Problem requirements: Filter the entries, keeping every line with the word "Given".

Supplied information:

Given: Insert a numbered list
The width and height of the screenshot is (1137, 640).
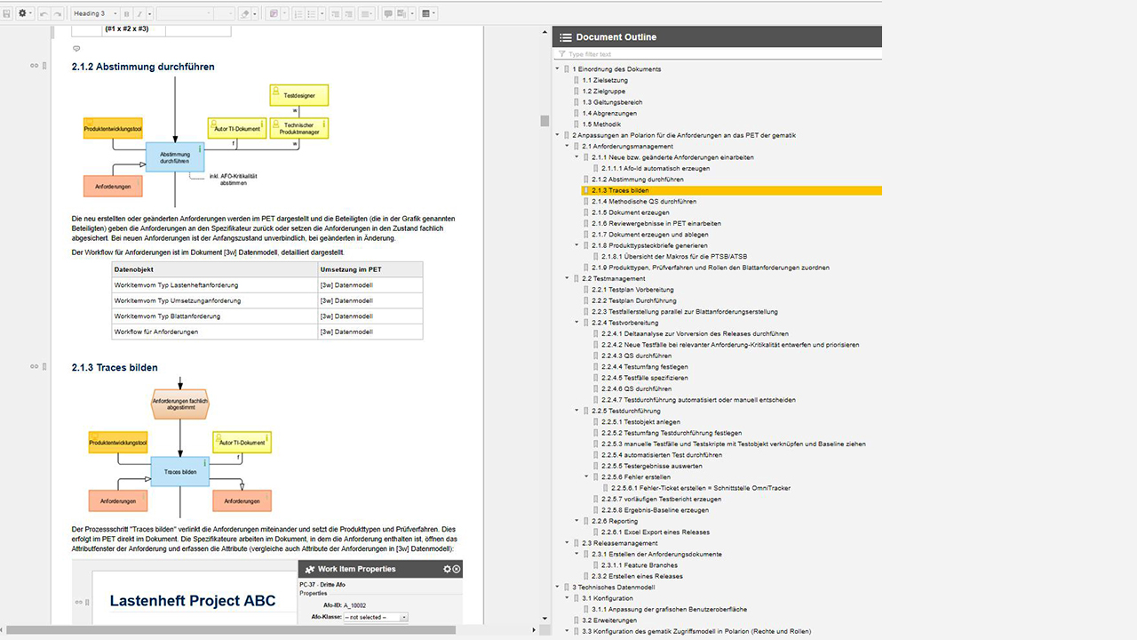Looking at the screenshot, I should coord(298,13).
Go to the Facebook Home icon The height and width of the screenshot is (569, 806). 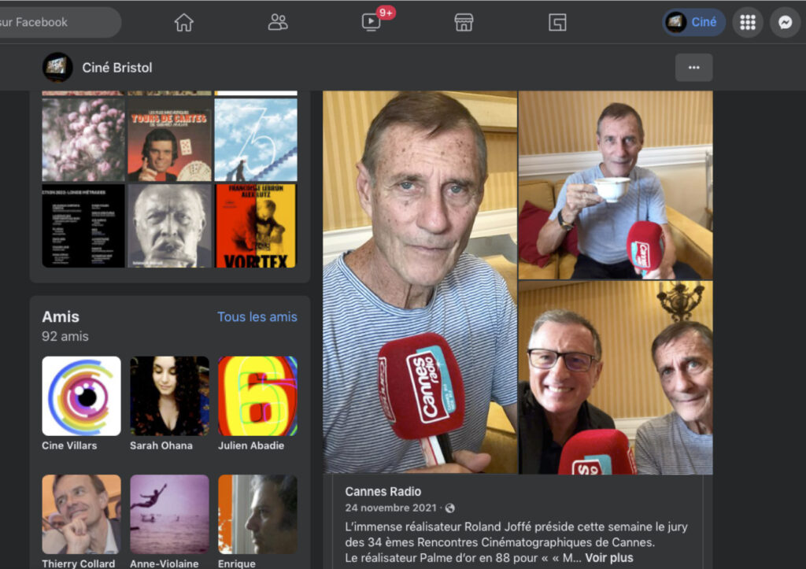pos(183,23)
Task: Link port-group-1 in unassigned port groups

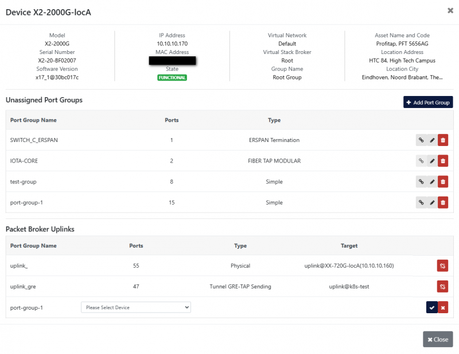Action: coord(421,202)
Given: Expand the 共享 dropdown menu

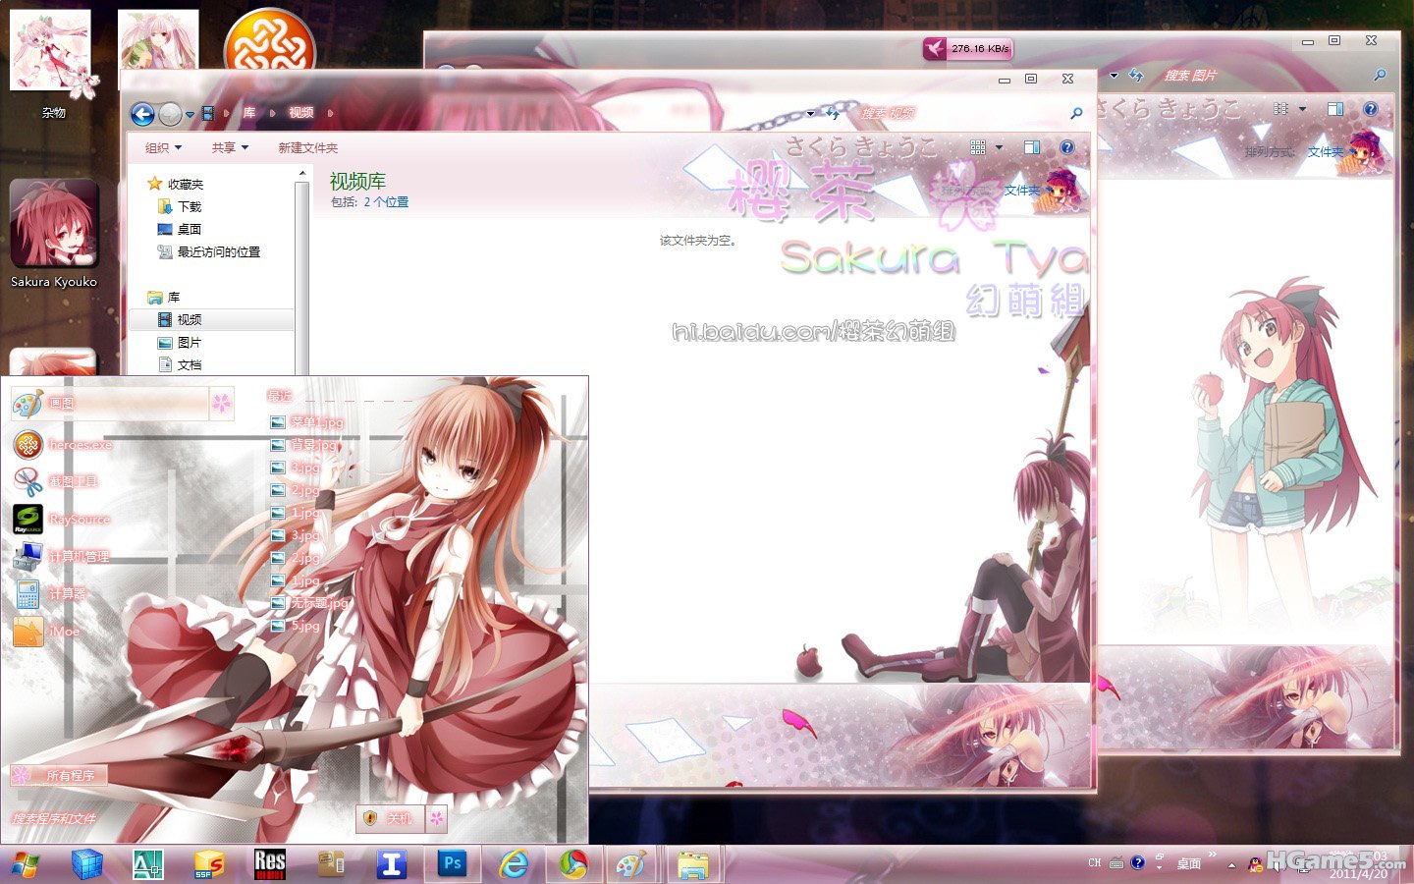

Answer to this task:
Given: Insert a numbered list
Given: Expand the 共享 dropdown menu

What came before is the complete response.